Some quick notes about what I have studied so far about sequences (Note: this is an edit after I accepted the answer and realized my lack of understanding for this simple sequence):
Here I am working with sequences of Real numbers, therefore, for that sequence, I defined a function $a$, such that
$$a: \mathbb{N}\to \mathbb{R}$$
$$a:n \mapsto a(n) = a_n$$
The sequence is denoted as $\{a_n\}_{n\in\mathbb{N}}$, such that $\mathbb{N} = \{1, 2, 3, …\}$.
Given sequence $\left\{6(-\frac{5}{6})^n\right\} _{n=1}^\infty$
Once a sequence $\{a_n\}_{n\in\mathbb{N}}$ is convergent for $L\in\mathbb{R}$ when $n\to\infty$, therefore
$$\lim _{n\to\infty} a_n = L$$
this is for only if for a given $\epsilon > 0$, so we can find a $N_0 \in \mathbb{N}$ such that $\forall n > N_0$ we have $|a_n – L| < \epsilon $.
Basically, a sequence is convergent if it tends to a Real number. On the other hand, it is divergent if it does not converge to a Real number. This is the reason why I tried to find the limit but I ended up not being able to solve it.
I know that for the sequence $a_n$, such that $a_n = 6\left(-\dfrac{5}{6}\right)^n$ we have.
$$a_n = 6\left(-\dfrac{5}{6}\right)^n = 6 \cdot\dfrac{(-5)^n}{6^n} = 6^{1-n}\cdot(-5)^n$$
According to Wolfram Alpha, $\lim _{n\to \infty }(6^{1-n}(-5)^n) = 0$ and thus the sequence converges to $0$. But I couldn't solve the limit. Wolfram solves it using exponential but it wasn't a straightforward solution for me.

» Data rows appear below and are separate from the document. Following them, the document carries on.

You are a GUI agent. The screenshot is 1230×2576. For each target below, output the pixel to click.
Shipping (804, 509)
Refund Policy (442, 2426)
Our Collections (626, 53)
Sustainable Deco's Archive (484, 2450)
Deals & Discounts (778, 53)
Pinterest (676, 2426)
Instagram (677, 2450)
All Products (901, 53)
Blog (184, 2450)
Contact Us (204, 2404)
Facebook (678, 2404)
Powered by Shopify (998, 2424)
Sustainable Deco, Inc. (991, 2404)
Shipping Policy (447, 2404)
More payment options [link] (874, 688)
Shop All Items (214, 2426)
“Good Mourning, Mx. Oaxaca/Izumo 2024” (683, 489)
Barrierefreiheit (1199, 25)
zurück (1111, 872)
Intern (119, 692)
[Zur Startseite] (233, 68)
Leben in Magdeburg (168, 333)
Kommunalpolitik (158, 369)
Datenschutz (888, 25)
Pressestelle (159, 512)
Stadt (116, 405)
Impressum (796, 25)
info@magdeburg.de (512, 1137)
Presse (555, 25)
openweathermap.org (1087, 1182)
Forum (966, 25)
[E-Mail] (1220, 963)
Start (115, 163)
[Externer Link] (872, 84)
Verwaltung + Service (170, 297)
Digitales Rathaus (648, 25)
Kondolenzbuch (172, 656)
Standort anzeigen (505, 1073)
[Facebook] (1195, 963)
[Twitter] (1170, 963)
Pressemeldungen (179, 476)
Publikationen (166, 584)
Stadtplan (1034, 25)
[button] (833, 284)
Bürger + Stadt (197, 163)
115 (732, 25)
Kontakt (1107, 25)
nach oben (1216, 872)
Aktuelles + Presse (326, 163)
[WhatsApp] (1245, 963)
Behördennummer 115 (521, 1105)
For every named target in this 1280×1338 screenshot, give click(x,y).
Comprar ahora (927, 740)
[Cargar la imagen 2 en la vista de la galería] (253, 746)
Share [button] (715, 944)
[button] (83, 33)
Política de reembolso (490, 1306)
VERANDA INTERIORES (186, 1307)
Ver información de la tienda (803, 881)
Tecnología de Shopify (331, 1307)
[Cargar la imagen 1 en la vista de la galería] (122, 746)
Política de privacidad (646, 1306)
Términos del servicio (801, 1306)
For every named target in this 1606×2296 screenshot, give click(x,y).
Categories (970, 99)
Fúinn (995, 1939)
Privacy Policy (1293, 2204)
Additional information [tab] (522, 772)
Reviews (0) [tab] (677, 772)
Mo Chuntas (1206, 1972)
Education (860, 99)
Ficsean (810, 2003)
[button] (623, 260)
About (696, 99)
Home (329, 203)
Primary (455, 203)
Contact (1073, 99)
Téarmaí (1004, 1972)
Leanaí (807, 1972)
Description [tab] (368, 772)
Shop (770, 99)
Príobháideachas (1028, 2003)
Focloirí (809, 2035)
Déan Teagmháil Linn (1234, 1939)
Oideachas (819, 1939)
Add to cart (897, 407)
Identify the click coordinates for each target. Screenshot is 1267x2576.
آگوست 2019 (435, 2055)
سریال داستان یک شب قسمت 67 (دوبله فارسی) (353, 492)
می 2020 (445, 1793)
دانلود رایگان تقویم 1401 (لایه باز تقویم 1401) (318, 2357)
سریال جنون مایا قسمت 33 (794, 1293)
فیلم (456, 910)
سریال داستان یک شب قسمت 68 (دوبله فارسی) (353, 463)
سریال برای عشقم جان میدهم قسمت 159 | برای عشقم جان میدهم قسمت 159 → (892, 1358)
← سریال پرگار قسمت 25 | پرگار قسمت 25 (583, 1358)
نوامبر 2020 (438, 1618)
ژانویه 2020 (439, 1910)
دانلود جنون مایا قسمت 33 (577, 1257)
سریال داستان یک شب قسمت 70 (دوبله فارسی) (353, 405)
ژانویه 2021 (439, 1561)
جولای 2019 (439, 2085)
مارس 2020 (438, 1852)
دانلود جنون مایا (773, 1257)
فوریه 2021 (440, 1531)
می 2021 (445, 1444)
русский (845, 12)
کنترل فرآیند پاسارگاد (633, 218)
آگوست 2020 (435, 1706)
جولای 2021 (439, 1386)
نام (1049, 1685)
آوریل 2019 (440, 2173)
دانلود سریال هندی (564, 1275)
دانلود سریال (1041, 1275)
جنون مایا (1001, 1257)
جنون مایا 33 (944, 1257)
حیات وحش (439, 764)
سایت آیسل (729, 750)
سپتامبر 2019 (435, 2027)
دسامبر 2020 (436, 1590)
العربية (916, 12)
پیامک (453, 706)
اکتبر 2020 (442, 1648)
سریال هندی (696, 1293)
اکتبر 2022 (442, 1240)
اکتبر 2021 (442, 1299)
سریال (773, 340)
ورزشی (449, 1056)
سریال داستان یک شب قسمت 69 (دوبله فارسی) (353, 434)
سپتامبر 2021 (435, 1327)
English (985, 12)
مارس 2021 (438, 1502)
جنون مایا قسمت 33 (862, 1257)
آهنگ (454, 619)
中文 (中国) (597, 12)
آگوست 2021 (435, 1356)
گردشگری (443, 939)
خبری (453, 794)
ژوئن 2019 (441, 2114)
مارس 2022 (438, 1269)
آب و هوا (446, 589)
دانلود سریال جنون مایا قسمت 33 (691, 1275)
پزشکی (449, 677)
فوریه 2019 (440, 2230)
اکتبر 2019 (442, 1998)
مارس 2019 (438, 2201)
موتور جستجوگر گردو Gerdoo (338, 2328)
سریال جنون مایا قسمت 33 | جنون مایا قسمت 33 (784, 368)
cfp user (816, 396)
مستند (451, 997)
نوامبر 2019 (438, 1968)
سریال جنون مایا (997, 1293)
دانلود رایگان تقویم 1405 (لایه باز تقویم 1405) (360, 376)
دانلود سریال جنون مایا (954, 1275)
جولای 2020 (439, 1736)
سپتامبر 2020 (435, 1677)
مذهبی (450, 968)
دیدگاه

How can I solve $\lim _{n\to \infty }(6^{1-n}(-5)^n)$ in a simpler and good way?
This might be a consequence of the first question, but how can I show that the sequence is convergent? What would be another approach?
Best Answer
We recognize a geometric sequence. We take $r=-5/6$ and see that $|r| < 1$ so $6 (-5/6)^n \to 0$ (see here for a proof).